[Data supplied — start]

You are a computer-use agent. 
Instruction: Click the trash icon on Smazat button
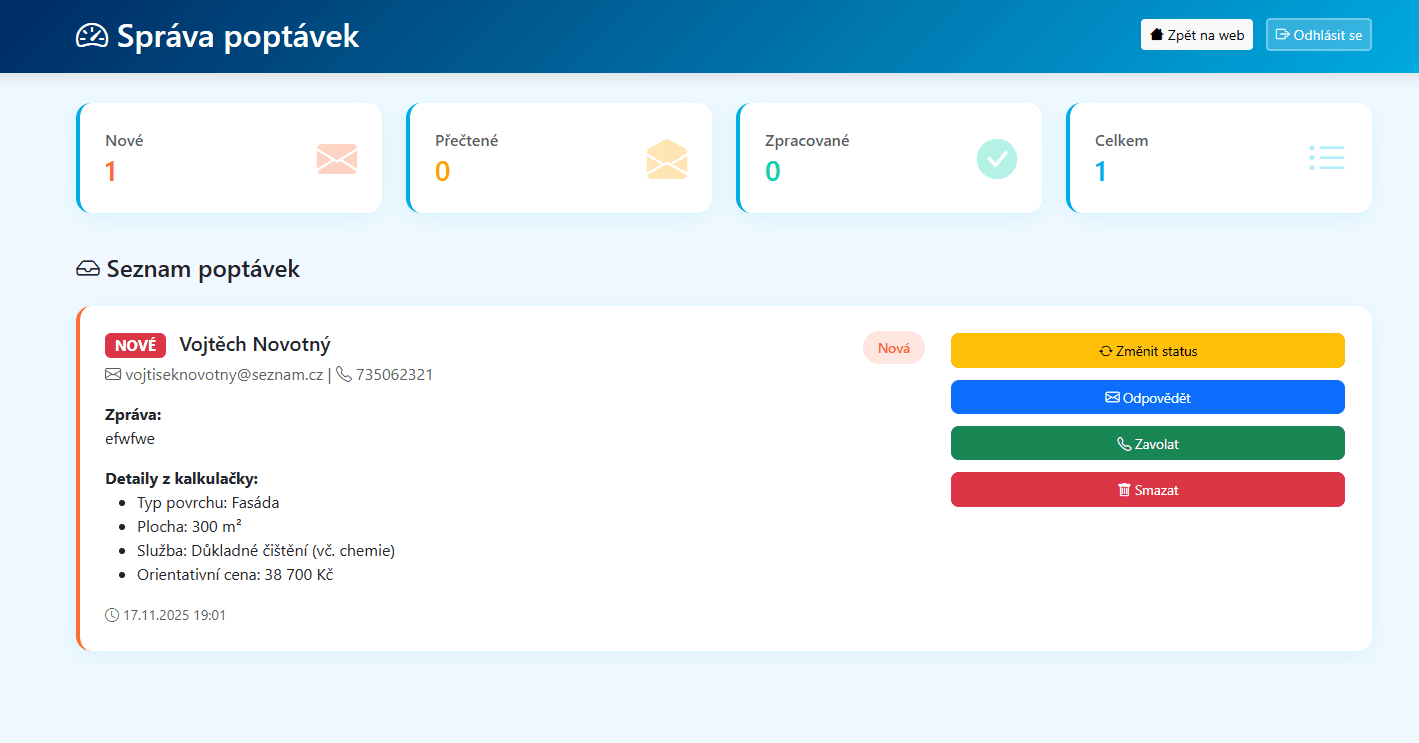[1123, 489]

[Data supplied — finish]
[Data supplied — start]

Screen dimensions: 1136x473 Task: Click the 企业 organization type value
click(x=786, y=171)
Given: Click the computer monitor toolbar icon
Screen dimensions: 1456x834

[Data supplied — finish]
[Data supplied — start]

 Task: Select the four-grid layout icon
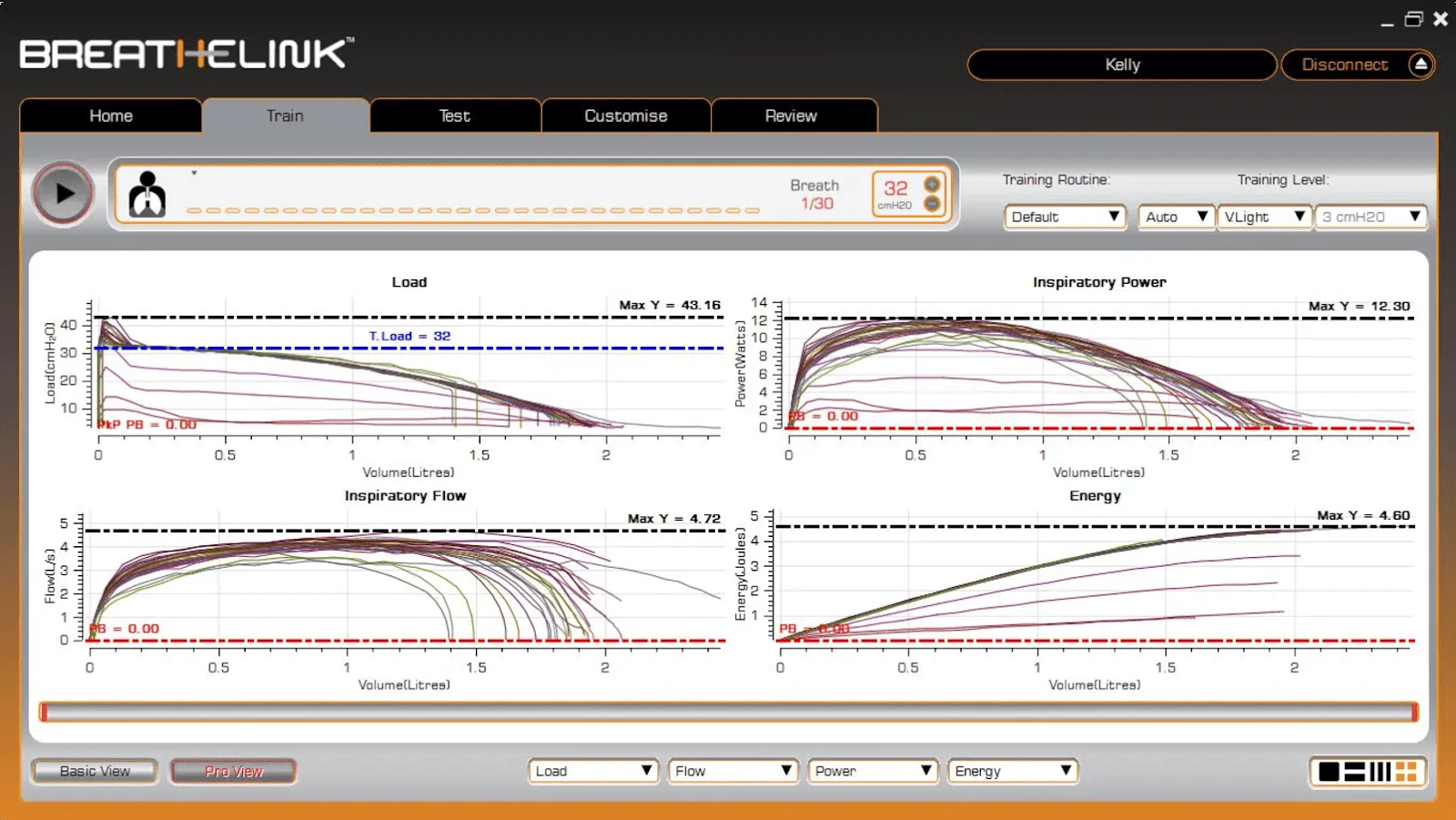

[Data supplied — finish]

The task
Among the lines above, find those with the word "computer" and list them.

Exercise solution
You are a computer-use agent. 
Given: Click the computer monitor toolbar icon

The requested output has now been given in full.